Fancy statistical analysis can indeed lead to better understanding.
Jeff Lax and Justin Phillips used the method of multilevel regression and poststratification (“Mister P”; see here and here) to estimate attitudes toward gay rights in the states. They put together a dataset using national opinion polls from 1994 through 2009 and analyzed several different opinion questions on gay rights.
Policy on gay rights in the U.S. is mostly set at the state level, and Lax and Phillips’s main substantive finding is that state policies are strongly responsive to public opinion. However, in some areas, policies are lagging behind opinion somewhat.
A fascinating trend
Here I’ll focus on the coolest thing Lax and Phillips found, which is a graph of state-by-state trends in public support for gay marriage. In the past fifteen years, gay marriage has increased in popularity in all fifty states. No news there, but what was a surprise to me is where the largest changes have occurred. The popularity of gay marriage has increased fastest in the states where gay rights were already relatively popular in the 1990s.
In 1995, support for gay marriage exceeded 30% in only six states: New York, Rhode Island, Connecticut, Massachusetts, California, and Vermont. In these states, support for gay marriage has increased by an average of almost 20 percentage points. In contrast, support has increased by less than 10 percentage points in the six states that in 1995 were most anti-gay-marriage–Utah, Oklahoma, Alabama, Mississippi, Arkansas, and Idaho.
Here’s the picture showing all 50 states:
I was stunned when I saw this picture. I generally expect to see uniform swing, or maybe even some “regression to the mean,” with the lowest values increasing the most and the highest values declining, relative to the average. But that’s not what’s happening at all. What’s going on?
Some possible explanations:
– A “tipping point”: As gay rights become more accepted in a state, more gay people come out of the closet. And once straight people realize how many of their friends and relatives are gay, they’re more likely to be supportive of gay rights. Recall that the average American knows something like 700 people. So if 5% of your friends and acquaintances are gay, that’s 35 people you know–if they come out and let you know they’re gay. Even accounting for variation in social networks–some people know 100 gay people, others may only know 10–there’s the real potential for increased awareness leading to increased acceptance.
Conversely, in states where gay rights are highly unpopular, gay people will be slower to reveal themselves, and thus the knowing-and-accepting process will go slower.

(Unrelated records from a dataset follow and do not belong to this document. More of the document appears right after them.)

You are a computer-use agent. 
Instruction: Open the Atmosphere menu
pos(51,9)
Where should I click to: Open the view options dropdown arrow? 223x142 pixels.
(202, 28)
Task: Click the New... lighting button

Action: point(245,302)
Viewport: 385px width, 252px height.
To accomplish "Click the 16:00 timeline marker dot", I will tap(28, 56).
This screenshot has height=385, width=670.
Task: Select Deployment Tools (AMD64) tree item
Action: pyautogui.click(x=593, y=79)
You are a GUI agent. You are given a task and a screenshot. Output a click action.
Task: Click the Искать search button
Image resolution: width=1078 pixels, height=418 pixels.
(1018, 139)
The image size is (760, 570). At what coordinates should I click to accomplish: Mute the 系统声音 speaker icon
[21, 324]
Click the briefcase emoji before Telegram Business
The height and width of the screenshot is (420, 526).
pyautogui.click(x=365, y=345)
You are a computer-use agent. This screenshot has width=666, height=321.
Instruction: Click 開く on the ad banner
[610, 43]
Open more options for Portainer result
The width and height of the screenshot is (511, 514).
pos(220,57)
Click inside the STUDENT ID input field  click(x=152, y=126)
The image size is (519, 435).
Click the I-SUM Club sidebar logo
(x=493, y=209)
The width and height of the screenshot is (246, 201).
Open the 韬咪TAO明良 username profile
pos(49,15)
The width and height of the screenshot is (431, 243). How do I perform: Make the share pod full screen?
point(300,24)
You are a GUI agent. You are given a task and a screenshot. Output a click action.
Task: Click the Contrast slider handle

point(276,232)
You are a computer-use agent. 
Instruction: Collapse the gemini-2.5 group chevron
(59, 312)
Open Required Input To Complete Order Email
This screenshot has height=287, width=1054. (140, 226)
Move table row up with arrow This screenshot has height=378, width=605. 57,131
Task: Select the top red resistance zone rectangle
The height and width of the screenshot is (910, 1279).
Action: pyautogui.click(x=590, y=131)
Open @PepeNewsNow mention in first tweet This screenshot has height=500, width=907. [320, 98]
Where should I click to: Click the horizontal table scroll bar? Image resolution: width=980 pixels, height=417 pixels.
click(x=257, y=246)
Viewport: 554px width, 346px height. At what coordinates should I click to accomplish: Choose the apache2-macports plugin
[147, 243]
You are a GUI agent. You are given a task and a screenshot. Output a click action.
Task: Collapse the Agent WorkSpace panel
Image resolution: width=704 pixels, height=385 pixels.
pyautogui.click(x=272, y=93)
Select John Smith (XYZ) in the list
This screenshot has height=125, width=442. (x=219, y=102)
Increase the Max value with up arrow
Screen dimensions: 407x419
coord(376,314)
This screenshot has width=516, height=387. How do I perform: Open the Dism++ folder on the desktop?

– The role of politics: As gay rights become more popular in “blue states” such as New York, Massachusetts, California, etc., it becomes more in the interest of liberal politicians to push the issue (consider Governor David Paterson’s recent efforts in New York). Conversely, in states where gay marriage is highly unpopular, it’s in the interest of social conservatives to bring the issue to the forefront of public discussion. So the general public is likely to get the liberal spin on gay rights in liberal states and the conservative spin in conservative states. Perhaps this could help explain the divergence.
Where do we go next in studying this?
– We can look at other issues, not just on gay rights, to see where this sort of divergence occurs, and where we see the more expected uniform swing or regression-to-the-mean patterns.
– For the gay rights questions, we can break up the analysis by demographic factors–in particular, religion and age–to see where opinions are changing the fastest.
– To study the “tipping point” model, we could look at survey data on “Do you know any gay people?” and “How many gay people do you know?” over time and by state.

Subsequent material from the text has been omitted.